Leia o artigo de autoria de Juliano Zabka, em que ele explica o que é o veganismo, não podendo ser considerado apenas como uma modalidade alimentícia, mas “um modo e filosofia de vida que vai muito além, tanto nas mais diversas dimensões práticas do cotidiano quanto nas perspectivas teóricas que o fundamentam e que são tratadas por pessoas com uma produção invejável e reconhecidas em nível planetário em diversas áreas do saber”.

Recebemos e publicamos o artigo que segue, de autoria de Juliano Zabka. Em seu texto, Juliano explica o que é o veganismo, não podendo ser considerado apenas como uma modalidade alimentícia, mas “um modo e filosofia de vida que vai muito além, tanto nas mais diversas dimensões práticas do cotidiano quanto nas perspectivas teóricas que o fundamentam e que são tratadas por pessoas com uma produção invejável e reconhecidas em nível planetário em diversas áreas do saber”. E defende que “vegetarianos e veganos são mesmo radicais por não aceitarem a sujeição e destruição de seres dotados de sensibilidade e consciência para atender aos propósitos dos humanos, propósitos esses em que os animais submetidos não podem se defender, manifestar consentimento na linguagem humana nem se beneficiar”.

Juliano Zabka possui graduação em Comunicação Social - Publicidade e Propaganda pela Unisinos.

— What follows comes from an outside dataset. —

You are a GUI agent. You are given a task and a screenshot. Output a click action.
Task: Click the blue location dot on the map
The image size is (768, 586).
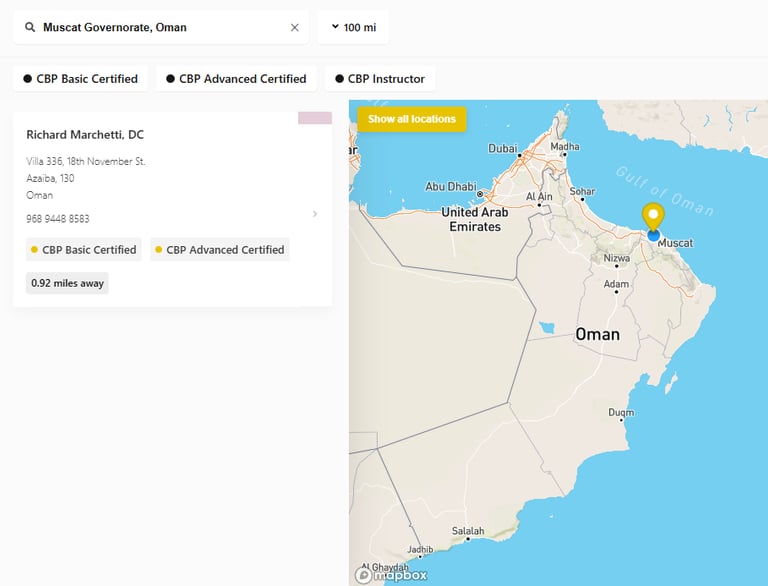pyautogui.click(x=653, y=236)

Atualmente, é laboratorista de apoio ao ensino na universidade. Exerce suas atividades no setor de atendimento e acervo do Curso de Arquitetura e Urbanismo e junto à Coordenação do Trabalho de Conclusão e Coordenação Executiva do referido Curso. É ativista independente nas causas do chamado movimento abolicionista, que luta pela inclusão dos demais animais na esfera de consideração moral e ética até então exclusiva da espécie humana.

Confira o artigo.

Com regularidade, por defenderem os animais que nasceram em espécies diferentes da nossa, vegetarianos e veganos são acusados de serem hipócritas, fanáticos, radicais, extremistas, impositores de ideologias e práticas alimentícias, contrários ao progresso da ciência, hostis em relação aos empresários e produtores do agronegócio, desprezadores da cultura e tradição entre tantos outros rótulos que recebem com extrema facilidade. Ainda existe uma grande confusão envolvendo as questões ambientalistas e da ecologia com o movimento vegano, que as inclui e as amplia.

Em uma rápida e resumida versão, veganos são aqueles que se desvinculam da moral vigente que aceita que seres não humanos sejam instrumentalizados e explorados para benefício dos humanos. Dessa forma, buscam não consumir nada de origem animal, que contenha componente animal ou que tenha “impresso” o sofrimento de um animal nos âmbitos da alimentação, vestuário, cosméticos, higiene e limpeza, entretenimento entre outras inúmeras facetas da indústria de bens e serviços. Questionam a cultura, as crenças, hábitos, tradições e quaisquer instituições onde existe a crueldade contra animais embutida. Fazem isso através de seu poder como consumidores – ou não consumidores – e cidadãos nas mais diversas áreas da sociedade, procurando propor e propagar visões e práticas para um mundo mais justo e ético através do exemplo, educação, tecnologia e muito mais.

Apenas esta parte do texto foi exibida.